*Directions for this task*: Reproduce every line below, requests included, adding -46 to each coordinate value in the answers. Leave the pictures out.
============================================================
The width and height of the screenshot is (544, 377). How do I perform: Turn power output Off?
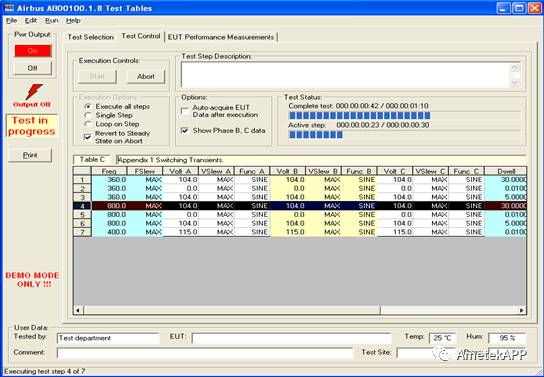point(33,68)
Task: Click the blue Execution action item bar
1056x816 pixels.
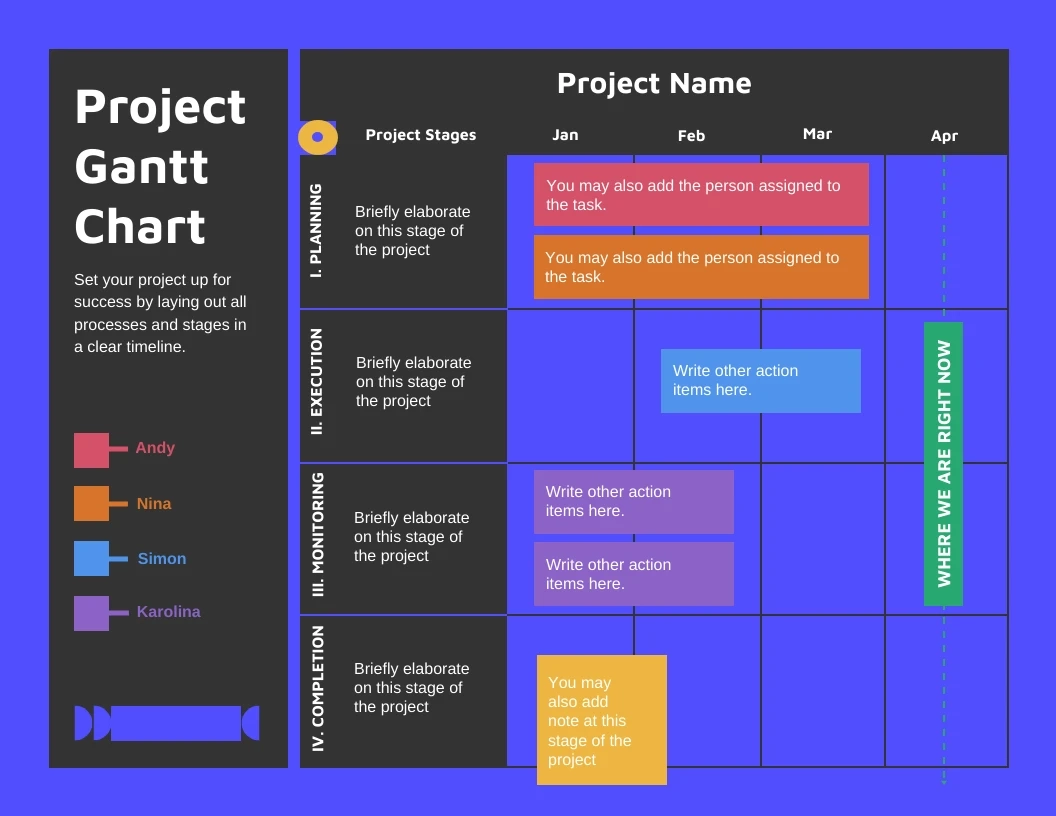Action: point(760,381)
============================================================
*Output below*:
The width and height of the screenshot is (544, 377). How do I perform: Turn power output Off?
point(-13,22)
Task: Click the blue Execution action item bar
1056x816 pixels.
Action: point(714,335)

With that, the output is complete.